オッドは人間でありたい

「殲滅作戦か」


 翔は自室のベッドに倒れ込みながら呟いた。


「なにかあったんですか?」


 オッドはすでにネグリジェに着替えて寝る準備万端であった。


「……何かあったって言うならオッドの方が何かあったんじゃないか? その手袋どうしたんだ?」


 オッドの手には普段されていないシルクの手袋がされていた。


「なんでもないです」


「寝るときにまで付けるのは変だろ?」


「ごめんなさいごしゅじんさま」


 そう言いながらオッドは手袋を外した。オッドの手首から先には獣の様な毛が生えていた。

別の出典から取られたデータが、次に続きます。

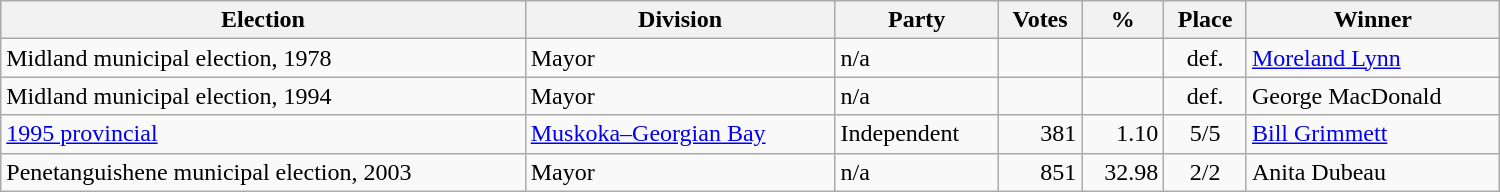
Anita Dubeau [1372, 172]
Winner [1372, 20]
381 [1040, 134]
1995 provincial [263, 134]
Division [680, 20]
Moreland Lynn [1372, 58]
Midland municipal election, 1978 [263, 58]
George MacDonald [1372, 96]
Votes [1040, 20]
Election [263, 20]
Independent [916, 134]
Bill Grimmett [1372, 134]
32.98 [1123, 172]
Midland municipal election, 1994 [263, 96]
Penetanguishene municipal election, 2003 [263, 172]
Place [1206, 20]
% [1123, 20]
1.10 [1123, 134]
5/5 [1206, 134]
Muskoka–Georgian Bay [680, 134]
2/2 [1206, 172]
Party [916, 20]
851 [1040, 172]
Capture the cell that displays the provided text and extract its (x, y) central coordinate. 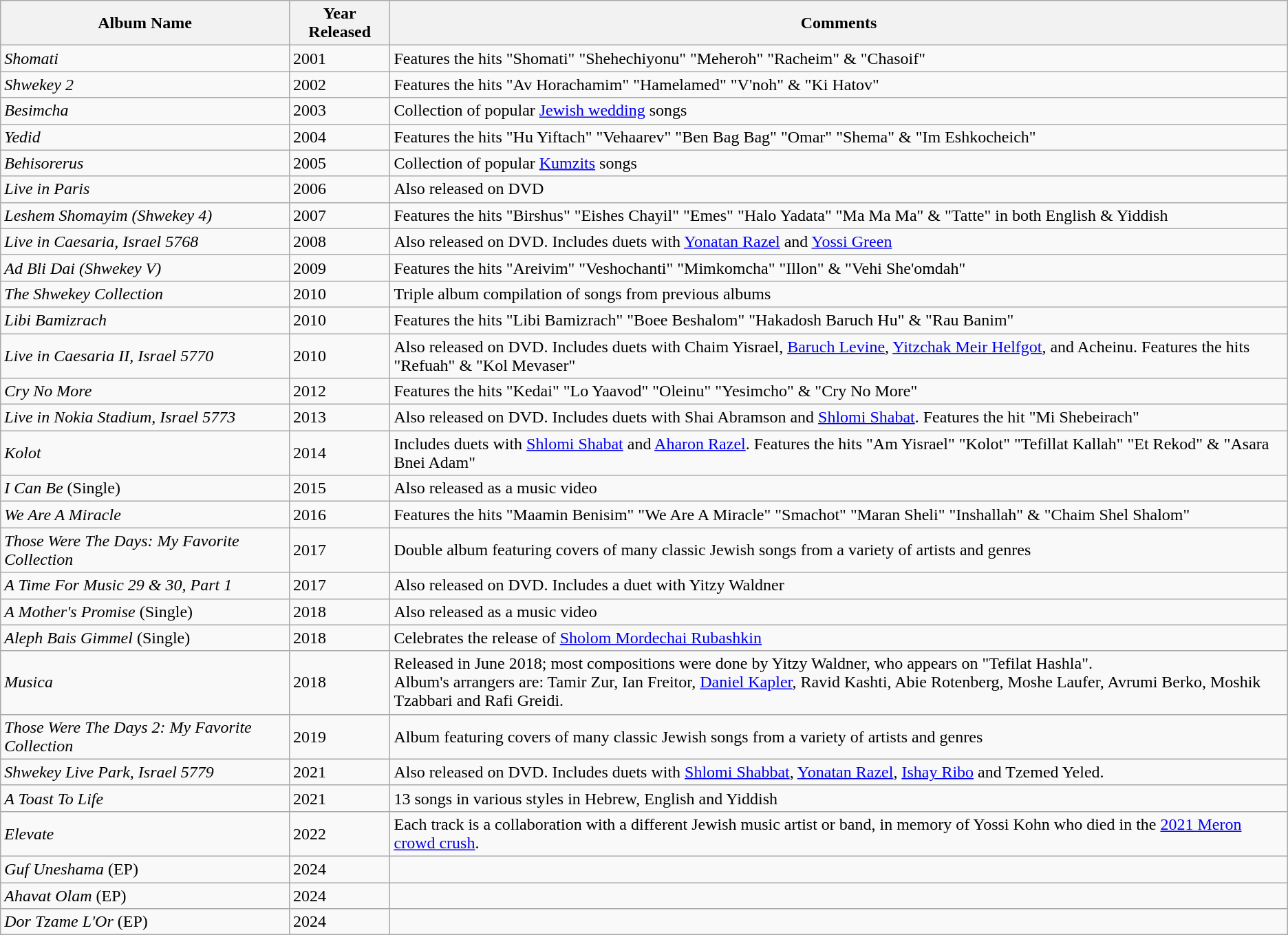
Live in Nokia Stadium, Israel 5773 (145, 418)
Includes duets with Shlomi Shabat and Aharon Razel. Features the hits "Am Yisrael" "Kolot" "Tefillat Kallah" "Et Rekod" & "Asara Bnei Adam" (839, 453)
Shwekey Live Park, Israel 5779 (145, 772)
Features the hits "Libi Bamizrach" "Boee Beshalom" "Hakadosh Baruch Hu" & "Rau Banim" (839, 320)
Dor Tzame L'Or (EP) (145, 922)
Collection of popular Kumzits songs (839, 163)
2008 (340, 242)
Features the hits "Birshus" "Eishes Chayil" "Emes" "Halo Yadata" "Ma Ma Ma" & "Tatte" in both English & Yiddish (839, 215)
Elevate (145, 834)
Year Released (340, 23)
Features the hits "Maamin Benisim" "We Are A Miracle" "Smachot" "Maran Sheli" "Inshallah" & "Chaim Shel Shalom" (839, 515)
2006 (340, 189)
Triple album compilation of songs from previous albums (839, 294)
2004 (340, 137)
Guf Uneshama (EP) (145, 869)
2022 (340, 834)
Ad Bli Dai (Shwekey V) (145, 268)
Shwekey 2 (145, 85)
2001 (340, 58)
Features the hits "Shomati" "Shehechiyonu" "Meheroh" "Racheim" & "Chasoif" (839, 58)
2016 (340, 515)
Double album featuring covers of many classic Jewish songs from a variety of artists and genres (839, 550)
2005 (340, 163)
The Shwekey Collection (145, 294)
Each track is a collaboration with a different Jewish music artist or band, in memory of Yossi Kohn who died in the 2021 Meron crowd crush. (839, 834)
2013 (340, 418)
Features the hits "Hu Yiftach" "Vehaarev" "Ben Bag Bag" "Omar" "Shema" & "Im Eshkocheich" (839, 137)
Those Were The Days: My Favorite Collection (145, 550)
I Can Be (Single) (145, 489)
Cry No More (145, 391)
A Toast To Life (145, 798)
13 songs in various styles in Hebrew, English and Yiddish (839, 798)
Celebrates the release of Sholom Mordechai Rubashkin (839, 638)
Kolot (145, 453)
2015 (340, 489)
Features the hits "Areivim" "Veshochanti" "Mimkomcha" "Illon" & "Vehi She'omdah" (839, 268)
Aleph Bais Gimmel (Single) (145, 638)
Album featuring covers of many classic Jewish songs from a variety of artists and genres (839, 736)
We Are A Miracle (145, 515)
Features the hits "Kedai" "Lo Yaavod" "Oleinu" "Yesimcho" & "Cry No More" (839, 391)
Also released on DVD. Includes duets with Yonatan Razel and Yossi Green (839, 242)
Libi Bamizrach (145, 320)
2003 (340, 111)
Shomati (145, 58)
Besimcha (145, 111)
2019 (340, 736)
Musica (145, 683)
Also released on DVD (839, 189)
Features the hits "Av Horachamim" "Hamelamed" "V'noh" & "Ki Hatov" (839, 85)
2009 (340, 268)
2002 (340, 85)
Ahavat Olam (EP) (145, 895)
A Mother's Promise (Single) (145, 612)
Collection of popular Jewish wedding songs (839, 111)
A Time For Music 29 & 30, Part 1 (145, 586)
2014 (340, 453)
Also released on DVD. Includes duets with Shlomi Shabbat, Yonatan Razel, Ishay Ribo and Tzemed Yeled. (839, 772)
Leshem Shomayim (Shwekey 4) (145, 215)
Behisorerus (145, 163)
Comments (839, 23)
Yedid (145, 137)
2012 (340, 391)
Also released on DVD. Includes duets with Shai Abramson and Shlomi Shabat. Features the hit "Mi Shebeirach" (839, 418)
Album Name (145, 23)
Live in Caesaria, Israel 5768 (145, 242)
Also released on DVD. Includes a duet with Yitzy Waldner (839, 586)
Live in Caesaria II, Israel 5770 (145, 355)
Those Were The Days 2: My Favorite Collection (145, 736)
2007 (340, 215)
Live in Paris (145, 189)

「オッドはもっと人間みたいな姿でいたいのです。こんなのごしゅじんさまにみせたくなかったのです」


 オッドは泣きながらそう答えた。


「ほら大丈夫だからそれで嫌いになったりしないから」


 翔は覚悟を決めて立ち上がるとオッドを抱きしめた。

オッドは柔らかく暖かった。翔は左手で腰を抱きかかえて右手で頭を撫でた。猫耳の部分に手が触れるたびにオッドの猫耳がびくんびくんと跳ねた。


「ほら、嫌いになんてなってないだろ」

「はい。ごしゅじんさま」


 翔はオッドを抱きしめたままそのままベッドに倒れ込んだ。


「オッドが不安だと言うのなら俺だって不安な事ばかりだ」


「オッドで良ければごしゅじんさまのお話を聞きます」


「魔王崇拝集団の殲滅作戦をやることになった。人を殺すかも知れない。でもちゃんと殺せるか不安なんだ」


「出ない事はできないんですか?」

「黒髪の乙女の情報が手に入るかも知れない」


「くろがみのおとめ」


 オッドの猫耳がぴくりと動いた。


「あぁ、そいつがカーディフに力とエーテルフレームを与えた張本人にして魔王みたいなんだ。カーディフは今地下牢で正気を失ってモンスターみたいに唸ってる……オッド?」


「は、はい」


「ごめんな任務の話なんてしてもオッドにはつまらないよな」

「……オッドはごしゅじんさまと話すのが好きなんです。それにオッドはどんなときでもごしゅじんさまのみかたです」


「ありがとう」

「はい……」


 翔は部屋の灯りを消した。




 翌朝翔が目を覚ますと、オッドにネコのヒゲが生えていた。毛も肘から先の部分にまで毛が生えている状態だった。


「……オッドはもっと人間みたいな姿がいいのです」

「俺は気にしないけどな。オッドは可愛いよ」


「そんなに気を遣わなくてもいいのです。オッドは醜くなっているのです」

「ほら元気出してくれ」


 そう言いながら翔は後ろからオッドを抱きしめるが、それでもオッドの気力は出てこなかった。


 そうとう重傷のようだ。


 だからといってずっとオッドの世話をしているわけにもいかない。


「俺は一足先に朝食行ってくるからな」

「オッドも少ししたら行きます」


 翔が扉を閉め朝食を取りに行く。


「黒髪の乙女」


 オッドは毛だらけになった自分の手を見つめながら呟いた……




「オッド殿がそのような事になっていたのですか」


 翔は朝食を食べながら、ローラにオッドの様態について話した。


「しかし獣人族でも毛の密度と言う物は千差万別ですからね。人間に尻尾が生えてるだけなのも居れば、全身に体毛を生やしてるようなのまで、それにオッド殿はまだ成長途上ですし、それ自体が異常とは思えません。もっとも、異世界の猫の話ですと誰も解らないでしょう」


「そうなんですよね……」


 オッドは翔に気合で変身したと言ってしまった。黒髪の乙女に喋ったら灰になると言われた以上オッドには嘘をつく選択しかでき無かった。 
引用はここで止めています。